Pennsylvania Court Rejects Statewide School Mask Mandate

An order by Pennsylvania’s acting health secretary requiring masks in schools for grades K-12 was rejected on Wednesday by a state court, which sided with a Republican state senator and several parents who argued that the official had overstepped her authority.

The acting secretary, Alison Beam, had issued the order at the end of August, after a summer of raucous uproar in school board meetings across the state over whether districts were going to require masks.

A spokeswoman for the governor said that an appeal was being filed immediately to the Pennsylvania Supreme Court, leaving the school mask requirement in place for now.

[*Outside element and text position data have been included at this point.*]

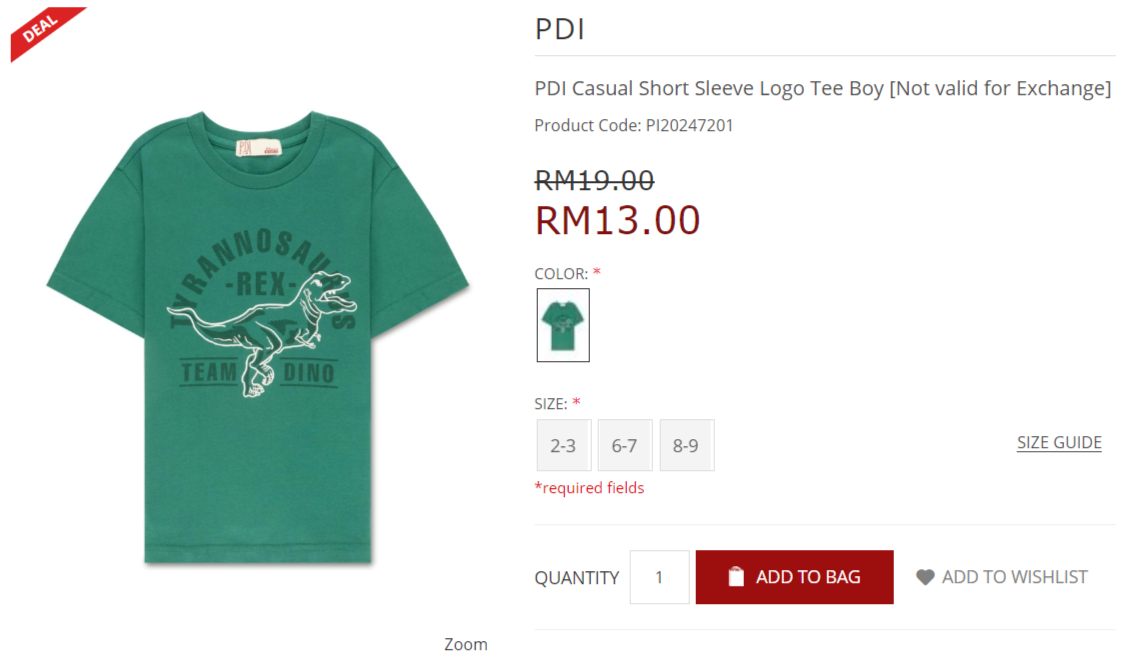Focus the quantity input field
Image resolution: width=1142 pixels, height=658 pixels.
659,577
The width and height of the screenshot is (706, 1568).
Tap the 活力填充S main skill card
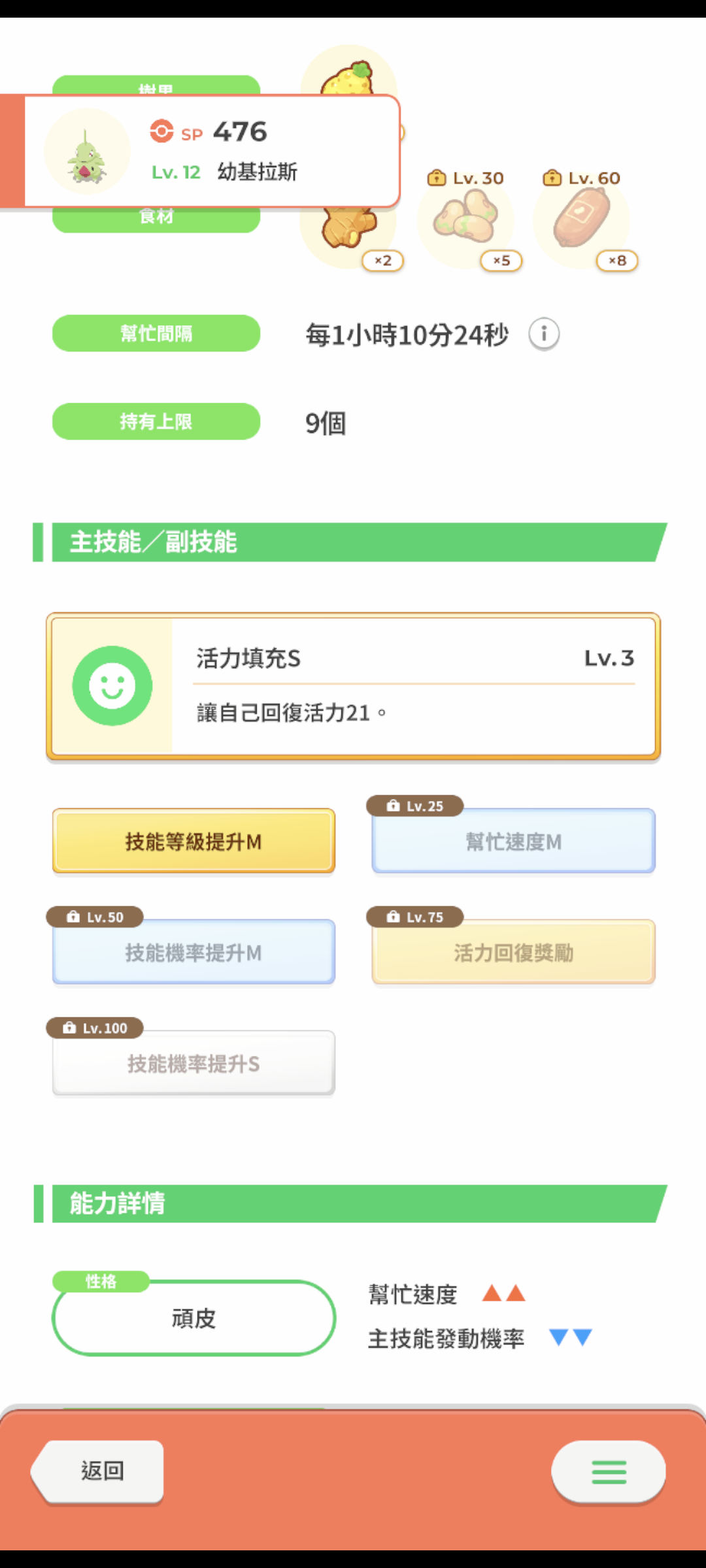coord(353,686)
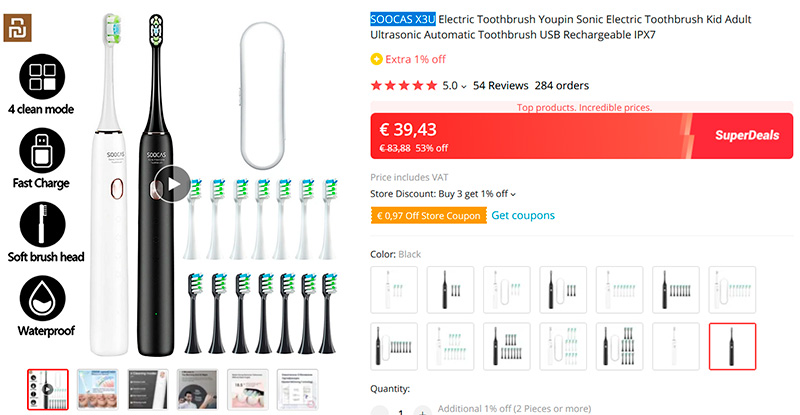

Ms. Beam’s order was in line with guidance from the Centers for Disease Control and Prevention, the national public health authority, which recommends that all students, teachers and staff members in K-12 schools wear masks, regardless of their vaccination status. Masks — even cloth ones — can limit the dispersal of airborne virus particles from an infected person and also keep some of the particles from reaching mask wearers.

But the ruling, by a 4-1 majority in Pennsylvania Commonwealth Court, emphasized that the judges were not taking a position on “the science or efficacy of mask-wearing, or the politics underlying the considerable controversy the subject continues to engender.”

Instead, the judges ruled that the acting secretary could not issue such an order without going through certain statutory rule-making procedures in the absence of a disaster emergency declared by the governor. In June, the Republican-controlled Pennsylvania Assembly voted to end the disaster emergency that Gov. Tom Wolf, a Democrat, had declared in March of 2020 for dealing with the Covid-19 pandemic.

On Monday, Mr. Wolf announced that school districts would be allowed to decide mask policy for themselves starting in January, effectively declaring an end date to the statewide order.